> [Stated problem 1]
Write out the part of the grammar passage starting at "In that independent" and ending at "adverbial prepositional phrase).".
> [Stated problem 2]
Answer these questions from the grammar passage:
(a) In the active-voice version of the clause, what is the subject of "invite"?
(b) What is the antecedent of the relative pronoun "whom"?
(c) What reasons does the writer give for not providing a diagram of the sentence?
==== Reading passage ====
In that independent clause, we have a passive-voice construction which consists of a simple subject (the "I" of "I'm"), the copula (the "'m" of "I'm"), and a predicate nominative. The last is a noun phrase modified by a dependent clause in the passive voice. Inverting that clause to active voice gives a construction of the form "people invite X to parties", where X is clearly the object of the transitive verb "invite" (the subject of which is "people", and "to parties" is of course an adverbial prepositional phrase).
That should clarify the role of the remaining phrase "the sort of person": it is the object of "invite". And "whom" is the relative pronoun introducing that adjectival dependent clause. Its antecedent is "the sort of person", which per above is the object of "invite", and thus that relative pronoun should be1 in the objective case.
As it is.2
(I'd provide a diagram of the sentence showing the parse, but it'd be a pain to do in ASCII and the Reg doesn't do preformatted-text well. I'll leave it as an exercise for the reader.)
1"should be" in a weak sense of "is preferred by those who care about such things", under a so-called "scientific" view of usage that wants speakers to maintain parallel grammatical constructions with consistent case, number, and so on, and relies on the traditional-preferred interpretation of particular words having particular grammatical case, etc. Prescriptivism is a religion I do not endorse.
2And they said three degrees in English was a waste of time.
==== Extracted entries ====
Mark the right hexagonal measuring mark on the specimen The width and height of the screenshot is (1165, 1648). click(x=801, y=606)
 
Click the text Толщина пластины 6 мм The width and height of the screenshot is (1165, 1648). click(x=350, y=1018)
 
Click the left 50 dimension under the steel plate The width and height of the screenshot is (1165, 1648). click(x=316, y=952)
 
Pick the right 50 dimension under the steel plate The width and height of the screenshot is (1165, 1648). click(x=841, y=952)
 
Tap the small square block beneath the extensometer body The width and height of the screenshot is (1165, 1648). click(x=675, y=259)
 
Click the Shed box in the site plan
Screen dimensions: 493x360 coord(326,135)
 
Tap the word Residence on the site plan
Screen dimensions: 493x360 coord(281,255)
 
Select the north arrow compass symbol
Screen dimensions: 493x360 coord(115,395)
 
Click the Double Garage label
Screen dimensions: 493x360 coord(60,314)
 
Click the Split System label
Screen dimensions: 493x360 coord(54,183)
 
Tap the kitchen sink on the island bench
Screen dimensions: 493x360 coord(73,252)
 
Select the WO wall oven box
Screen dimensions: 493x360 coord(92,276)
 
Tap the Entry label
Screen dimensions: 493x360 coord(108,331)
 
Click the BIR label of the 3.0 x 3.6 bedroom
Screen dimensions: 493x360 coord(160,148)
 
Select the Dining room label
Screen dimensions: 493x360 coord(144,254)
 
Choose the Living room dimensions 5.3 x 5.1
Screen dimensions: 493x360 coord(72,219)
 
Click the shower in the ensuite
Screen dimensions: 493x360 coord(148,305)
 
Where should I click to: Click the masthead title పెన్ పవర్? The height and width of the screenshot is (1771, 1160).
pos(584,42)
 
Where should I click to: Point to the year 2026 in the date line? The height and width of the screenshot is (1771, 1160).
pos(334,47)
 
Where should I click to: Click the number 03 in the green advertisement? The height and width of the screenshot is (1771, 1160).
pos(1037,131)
====
> [Complete response 1]
In that independent clause, we have a passive-voice construction which consists of a simple subject (the "I" of "I'm"), the copula (the "'m" of "I'm"), and a predicate nominative. The last is a noun phrase modified by a dependent clause in the passive voice. Inverting that clause to active voice gives a construction of the form "people invite X to parties", where X is clearly the object of the transitive verb "invite" (the subject of which is "people", and "to parties" is of course an adverbial prepositional phrase).

> [Complete response 2]
(a) "people"
(b) "the sort of person"
(c) It would be a pain to do in ASCII, and the Reg doesn't handle preformatted text well.